§ **WHAT NEEDS TO BE DONE**: What you print must match the data line for line.

··· DATA IN THIS EXERCISE

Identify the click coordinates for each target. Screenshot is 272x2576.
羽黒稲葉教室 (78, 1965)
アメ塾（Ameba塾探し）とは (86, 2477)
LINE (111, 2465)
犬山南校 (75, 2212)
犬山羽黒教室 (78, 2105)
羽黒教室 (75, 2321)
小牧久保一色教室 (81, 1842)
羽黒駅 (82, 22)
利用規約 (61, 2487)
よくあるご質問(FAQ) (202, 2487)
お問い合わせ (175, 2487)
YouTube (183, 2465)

······

§ **WRITTEN ANSWER**:
Identify the click coordinates for each target. Screenshot is 272x2576.
羽黒稲葉教室 (78, 1965)
アメ塾（Ameba塾探し）とは (86, 2477)
LINE (111, 2465)
犬山南校 (75, 2212)
犬山羽黒教室 (78, 2105)
羽黒教室 (75, 2321)
小牧久保一色教室 (81, 1842)
羽黒駅 (82, 22)
利用規約 (61, 2487)
よくあるご質問(FAQ) (202, 2487)
お問い合わせ (175, 2487)
YouTube (183, 2465)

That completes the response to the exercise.